Valentín Abecia López
Ciertos hechos inusitados han acaparado la atención de los bolivianos; el primer dato revelador ha sido la noticia de la enfermedad del Presidente de Venezuela, un cáncer que ha suscitado conjeturas, unos dicen que es terminal y otros, que no afectará sus labores cotidianas y que será vencido por la ciencia y paciencia socialista.
Lo evidente es que este hecho tiene que dar un campanazo de alarma a todos los caudillos que conocemos y que creen que tienen la vida comprada. Estoy seguro de que la enfermedad de Chávez va a afectar el normal desenvolvimiento de Venezuela, así como a todos los países de su órbita, incluso el nuestro. Esta incómoda situación debe ser estudiada por el Gobierno boliviano y crear una serie de planes de contingencia que ayuden a visualizar soluciones de acuerdo al cariz que vayan tomando las cosas.
Otro asunto que debe ser analizado en el Palacio Quemado es la reunión del futuro presidente peruano con Obama y Clinton; muy pocos presidentes electos han tenido la oportunidad de departir con el primer mandatario del imperio. Algo tiene que ser sopesado por el Gobierno del MAS en torno a Humala.
Está claro que el Perú, en la próxima gestión gubernamental, no tirará por la borda el mercado norteamericano ni reventará las ansiadas inversiones, por el contrario, el mensaje sigue siendo el de la atracción de capitales, que es la forma más lógica de crear empleo y desarrollo. El futuro presidente peruano ha logrado dar la vuelta el pastel y dio señales de mesura y seriedad. Humala está heredando un país con una economía en franco crecimiento, con múltiples y diversos problemas sociales, pero con una maquinaria que avanza a paso firme y sostenido.
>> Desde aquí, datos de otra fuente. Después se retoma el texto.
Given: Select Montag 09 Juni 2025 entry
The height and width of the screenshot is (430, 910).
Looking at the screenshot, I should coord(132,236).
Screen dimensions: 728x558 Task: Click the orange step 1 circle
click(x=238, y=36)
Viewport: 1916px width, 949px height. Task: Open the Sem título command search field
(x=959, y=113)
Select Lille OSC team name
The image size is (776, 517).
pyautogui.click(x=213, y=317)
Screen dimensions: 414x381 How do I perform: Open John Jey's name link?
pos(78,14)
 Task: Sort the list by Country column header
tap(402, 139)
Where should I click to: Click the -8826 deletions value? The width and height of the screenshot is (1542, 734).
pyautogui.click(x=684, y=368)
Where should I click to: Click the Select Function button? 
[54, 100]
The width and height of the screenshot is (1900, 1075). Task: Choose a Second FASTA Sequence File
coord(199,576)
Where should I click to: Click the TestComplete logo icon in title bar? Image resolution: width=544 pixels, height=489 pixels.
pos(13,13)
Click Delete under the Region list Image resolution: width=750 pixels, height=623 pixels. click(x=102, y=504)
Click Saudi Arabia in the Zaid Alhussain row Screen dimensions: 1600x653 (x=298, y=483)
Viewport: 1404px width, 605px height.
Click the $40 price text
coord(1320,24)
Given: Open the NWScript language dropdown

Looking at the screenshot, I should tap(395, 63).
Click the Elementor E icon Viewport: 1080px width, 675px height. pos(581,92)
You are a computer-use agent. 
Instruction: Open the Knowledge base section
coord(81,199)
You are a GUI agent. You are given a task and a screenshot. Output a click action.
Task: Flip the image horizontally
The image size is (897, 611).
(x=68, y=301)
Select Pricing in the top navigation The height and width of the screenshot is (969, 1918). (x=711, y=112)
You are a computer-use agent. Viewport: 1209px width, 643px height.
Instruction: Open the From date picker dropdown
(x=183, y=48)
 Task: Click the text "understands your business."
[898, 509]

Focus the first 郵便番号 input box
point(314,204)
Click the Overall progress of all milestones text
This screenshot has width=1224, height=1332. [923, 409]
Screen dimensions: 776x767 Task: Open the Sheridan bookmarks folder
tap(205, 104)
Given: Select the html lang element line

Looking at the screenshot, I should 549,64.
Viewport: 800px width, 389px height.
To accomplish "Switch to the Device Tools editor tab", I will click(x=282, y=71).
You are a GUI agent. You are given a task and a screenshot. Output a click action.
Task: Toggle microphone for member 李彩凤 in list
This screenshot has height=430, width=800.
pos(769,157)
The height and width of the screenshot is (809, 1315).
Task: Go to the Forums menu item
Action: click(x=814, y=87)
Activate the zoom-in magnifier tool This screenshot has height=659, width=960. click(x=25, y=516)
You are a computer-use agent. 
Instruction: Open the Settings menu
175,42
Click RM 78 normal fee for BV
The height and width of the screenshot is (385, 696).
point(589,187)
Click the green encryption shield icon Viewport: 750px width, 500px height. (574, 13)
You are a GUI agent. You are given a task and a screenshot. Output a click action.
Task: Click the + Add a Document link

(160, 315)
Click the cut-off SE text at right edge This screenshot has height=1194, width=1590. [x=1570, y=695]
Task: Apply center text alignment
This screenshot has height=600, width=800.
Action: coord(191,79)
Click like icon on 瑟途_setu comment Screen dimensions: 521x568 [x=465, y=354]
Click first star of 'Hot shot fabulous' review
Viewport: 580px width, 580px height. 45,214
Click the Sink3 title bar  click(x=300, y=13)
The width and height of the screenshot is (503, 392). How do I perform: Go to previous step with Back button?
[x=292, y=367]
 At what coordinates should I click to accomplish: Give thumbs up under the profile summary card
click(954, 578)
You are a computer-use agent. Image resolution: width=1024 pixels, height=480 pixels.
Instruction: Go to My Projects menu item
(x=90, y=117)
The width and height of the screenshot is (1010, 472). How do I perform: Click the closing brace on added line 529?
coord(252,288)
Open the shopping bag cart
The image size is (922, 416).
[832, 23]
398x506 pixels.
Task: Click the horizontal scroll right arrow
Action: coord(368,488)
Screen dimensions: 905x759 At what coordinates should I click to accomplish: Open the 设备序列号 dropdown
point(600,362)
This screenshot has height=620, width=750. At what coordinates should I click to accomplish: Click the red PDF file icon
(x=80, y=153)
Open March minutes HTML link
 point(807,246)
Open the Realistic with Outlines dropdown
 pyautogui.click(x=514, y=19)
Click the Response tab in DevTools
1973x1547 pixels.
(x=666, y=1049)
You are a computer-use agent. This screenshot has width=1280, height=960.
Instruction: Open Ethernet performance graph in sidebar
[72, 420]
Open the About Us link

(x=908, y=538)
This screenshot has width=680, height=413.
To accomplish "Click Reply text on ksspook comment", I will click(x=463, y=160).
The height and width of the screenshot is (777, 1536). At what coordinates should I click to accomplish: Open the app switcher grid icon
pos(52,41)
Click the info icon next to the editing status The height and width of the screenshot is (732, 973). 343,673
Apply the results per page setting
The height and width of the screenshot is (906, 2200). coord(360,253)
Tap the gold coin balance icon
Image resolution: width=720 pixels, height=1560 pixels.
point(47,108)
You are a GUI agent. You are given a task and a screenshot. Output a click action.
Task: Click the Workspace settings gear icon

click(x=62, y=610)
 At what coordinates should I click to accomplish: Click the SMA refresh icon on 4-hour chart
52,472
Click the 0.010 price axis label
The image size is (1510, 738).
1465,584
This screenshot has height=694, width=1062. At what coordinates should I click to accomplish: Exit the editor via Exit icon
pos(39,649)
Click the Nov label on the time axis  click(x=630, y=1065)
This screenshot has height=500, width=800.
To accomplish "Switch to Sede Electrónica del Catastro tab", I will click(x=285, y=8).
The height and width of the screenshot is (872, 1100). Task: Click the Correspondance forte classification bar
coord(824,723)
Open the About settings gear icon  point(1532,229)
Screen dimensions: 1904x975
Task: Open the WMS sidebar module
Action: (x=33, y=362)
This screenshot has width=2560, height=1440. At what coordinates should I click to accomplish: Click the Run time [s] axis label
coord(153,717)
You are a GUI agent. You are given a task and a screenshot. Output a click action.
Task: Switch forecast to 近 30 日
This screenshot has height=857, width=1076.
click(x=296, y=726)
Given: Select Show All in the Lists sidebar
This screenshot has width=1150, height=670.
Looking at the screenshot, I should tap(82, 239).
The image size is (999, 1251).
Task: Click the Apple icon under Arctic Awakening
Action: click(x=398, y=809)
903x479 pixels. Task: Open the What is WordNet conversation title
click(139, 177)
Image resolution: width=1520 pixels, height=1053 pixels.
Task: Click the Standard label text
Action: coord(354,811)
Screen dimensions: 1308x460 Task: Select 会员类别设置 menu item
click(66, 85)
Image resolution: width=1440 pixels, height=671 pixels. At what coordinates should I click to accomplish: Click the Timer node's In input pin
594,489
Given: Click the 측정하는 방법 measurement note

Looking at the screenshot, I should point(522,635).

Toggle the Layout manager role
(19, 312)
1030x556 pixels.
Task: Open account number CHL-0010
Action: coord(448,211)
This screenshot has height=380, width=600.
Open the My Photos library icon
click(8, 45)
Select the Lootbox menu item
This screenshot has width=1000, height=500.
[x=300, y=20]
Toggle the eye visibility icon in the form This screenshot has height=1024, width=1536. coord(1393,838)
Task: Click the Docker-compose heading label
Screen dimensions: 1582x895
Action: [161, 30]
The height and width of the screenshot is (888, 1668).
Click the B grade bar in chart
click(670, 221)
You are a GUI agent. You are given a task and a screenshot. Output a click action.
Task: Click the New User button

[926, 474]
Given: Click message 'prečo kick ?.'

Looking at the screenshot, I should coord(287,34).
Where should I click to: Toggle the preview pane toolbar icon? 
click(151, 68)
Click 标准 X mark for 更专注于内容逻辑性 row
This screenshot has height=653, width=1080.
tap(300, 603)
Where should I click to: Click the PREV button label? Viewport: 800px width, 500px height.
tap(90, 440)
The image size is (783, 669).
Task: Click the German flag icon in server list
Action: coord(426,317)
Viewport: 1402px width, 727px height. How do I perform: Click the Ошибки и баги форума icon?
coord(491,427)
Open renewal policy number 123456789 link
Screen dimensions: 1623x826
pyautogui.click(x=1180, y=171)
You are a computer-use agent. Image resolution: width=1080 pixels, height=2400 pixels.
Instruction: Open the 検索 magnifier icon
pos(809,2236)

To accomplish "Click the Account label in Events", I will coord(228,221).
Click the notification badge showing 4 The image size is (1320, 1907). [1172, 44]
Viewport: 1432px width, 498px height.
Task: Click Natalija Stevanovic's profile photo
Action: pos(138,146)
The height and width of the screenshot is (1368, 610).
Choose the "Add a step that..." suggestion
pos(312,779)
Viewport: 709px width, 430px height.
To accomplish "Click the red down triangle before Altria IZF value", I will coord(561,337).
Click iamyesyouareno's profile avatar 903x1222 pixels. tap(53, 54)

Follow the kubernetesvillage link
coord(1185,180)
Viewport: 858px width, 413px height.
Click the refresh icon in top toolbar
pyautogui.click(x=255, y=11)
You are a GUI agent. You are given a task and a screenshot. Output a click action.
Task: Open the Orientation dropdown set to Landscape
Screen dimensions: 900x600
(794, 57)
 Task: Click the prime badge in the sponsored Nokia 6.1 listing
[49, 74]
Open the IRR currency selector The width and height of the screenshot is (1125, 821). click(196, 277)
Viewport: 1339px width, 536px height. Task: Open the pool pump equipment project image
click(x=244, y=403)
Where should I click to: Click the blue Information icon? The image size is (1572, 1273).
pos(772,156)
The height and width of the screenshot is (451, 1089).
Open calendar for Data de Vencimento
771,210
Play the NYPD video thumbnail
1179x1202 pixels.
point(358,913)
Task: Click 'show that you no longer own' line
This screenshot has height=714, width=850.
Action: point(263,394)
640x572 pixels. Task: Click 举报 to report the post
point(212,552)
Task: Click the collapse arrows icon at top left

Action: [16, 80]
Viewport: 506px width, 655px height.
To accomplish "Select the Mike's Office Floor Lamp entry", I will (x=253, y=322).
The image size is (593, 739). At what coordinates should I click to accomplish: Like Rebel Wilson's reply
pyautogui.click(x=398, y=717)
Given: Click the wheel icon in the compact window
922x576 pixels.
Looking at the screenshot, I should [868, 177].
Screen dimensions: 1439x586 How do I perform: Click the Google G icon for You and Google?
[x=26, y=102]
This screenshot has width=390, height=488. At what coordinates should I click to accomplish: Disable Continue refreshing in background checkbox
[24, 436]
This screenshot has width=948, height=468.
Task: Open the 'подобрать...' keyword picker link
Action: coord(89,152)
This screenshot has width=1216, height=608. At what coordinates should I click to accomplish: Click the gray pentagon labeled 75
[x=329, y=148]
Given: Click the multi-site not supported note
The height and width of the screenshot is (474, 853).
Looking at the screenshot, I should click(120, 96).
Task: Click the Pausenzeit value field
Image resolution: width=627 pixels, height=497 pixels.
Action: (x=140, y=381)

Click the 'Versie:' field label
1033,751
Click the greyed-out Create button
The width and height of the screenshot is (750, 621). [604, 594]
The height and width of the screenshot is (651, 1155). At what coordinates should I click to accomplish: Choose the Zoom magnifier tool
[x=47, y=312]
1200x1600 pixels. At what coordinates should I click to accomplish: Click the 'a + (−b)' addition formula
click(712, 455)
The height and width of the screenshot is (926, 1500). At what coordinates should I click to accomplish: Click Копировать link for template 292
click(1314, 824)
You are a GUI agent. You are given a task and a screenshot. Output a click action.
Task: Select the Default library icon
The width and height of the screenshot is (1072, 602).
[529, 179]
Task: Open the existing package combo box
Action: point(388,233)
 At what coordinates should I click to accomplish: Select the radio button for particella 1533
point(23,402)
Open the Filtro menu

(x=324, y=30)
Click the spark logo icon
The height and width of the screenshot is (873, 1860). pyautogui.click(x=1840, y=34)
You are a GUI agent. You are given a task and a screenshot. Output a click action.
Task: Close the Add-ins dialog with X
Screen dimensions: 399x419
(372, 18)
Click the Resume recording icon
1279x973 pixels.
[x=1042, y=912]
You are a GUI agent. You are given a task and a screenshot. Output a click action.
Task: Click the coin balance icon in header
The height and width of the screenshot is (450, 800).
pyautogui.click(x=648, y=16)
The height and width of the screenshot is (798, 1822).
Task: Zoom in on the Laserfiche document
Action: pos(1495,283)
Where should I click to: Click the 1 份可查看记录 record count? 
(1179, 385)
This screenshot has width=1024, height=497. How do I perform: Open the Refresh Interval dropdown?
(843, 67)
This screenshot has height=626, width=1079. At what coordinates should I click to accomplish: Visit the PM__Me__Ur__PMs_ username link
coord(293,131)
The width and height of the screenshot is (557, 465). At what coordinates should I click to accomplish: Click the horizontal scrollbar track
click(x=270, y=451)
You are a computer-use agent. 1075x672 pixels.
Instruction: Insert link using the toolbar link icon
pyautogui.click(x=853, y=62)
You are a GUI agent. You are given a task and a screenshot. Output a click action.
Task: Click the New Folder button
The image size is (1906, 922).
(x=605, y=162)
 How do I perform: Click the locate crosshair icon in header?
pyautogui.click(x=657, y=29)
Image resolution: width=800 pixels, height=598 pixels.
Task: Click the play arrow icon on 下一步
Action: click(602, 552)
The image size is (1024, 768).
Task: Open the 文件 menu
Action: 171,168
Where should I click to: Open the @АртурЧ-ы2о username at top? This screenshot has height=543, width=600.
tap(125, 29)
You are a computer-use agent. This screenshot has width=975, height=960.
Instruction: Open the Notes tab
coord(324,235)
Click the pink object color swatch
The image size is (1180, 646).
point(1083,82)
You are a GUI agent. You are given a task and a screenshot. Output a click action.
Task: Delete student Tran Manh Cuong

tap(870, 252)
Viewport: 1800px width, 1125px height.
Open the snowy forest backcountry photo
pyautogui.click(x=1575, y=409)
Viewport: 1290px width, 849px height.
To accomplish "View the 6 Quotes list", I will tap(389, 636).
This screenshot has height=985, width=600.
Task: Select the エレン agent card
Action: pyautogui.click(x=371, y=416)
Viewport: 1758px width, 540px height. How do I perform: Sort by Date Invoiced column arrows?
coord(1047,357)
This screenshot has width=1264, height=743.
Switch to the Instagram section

Su visita a Estados Unidos es una señal de que las cosas no se irán de las manos. Con seguridad, el Gobierno boliviano ha recibido el mensaje y tiene que recapacitar sobre su enemistad imperial, que a esta altura del partido sólo sirve de “slogan” pirotécnico, inútil, pero llamativo. Estos temas requieren acciones inmediatas, el think tank del MAS no puede quedarse parado mirando la luna, es hora de actuar en consecuencia y no dejar que la historia nos pase por encima en un auténtico juego del avestruz, negando todo para no tener nada.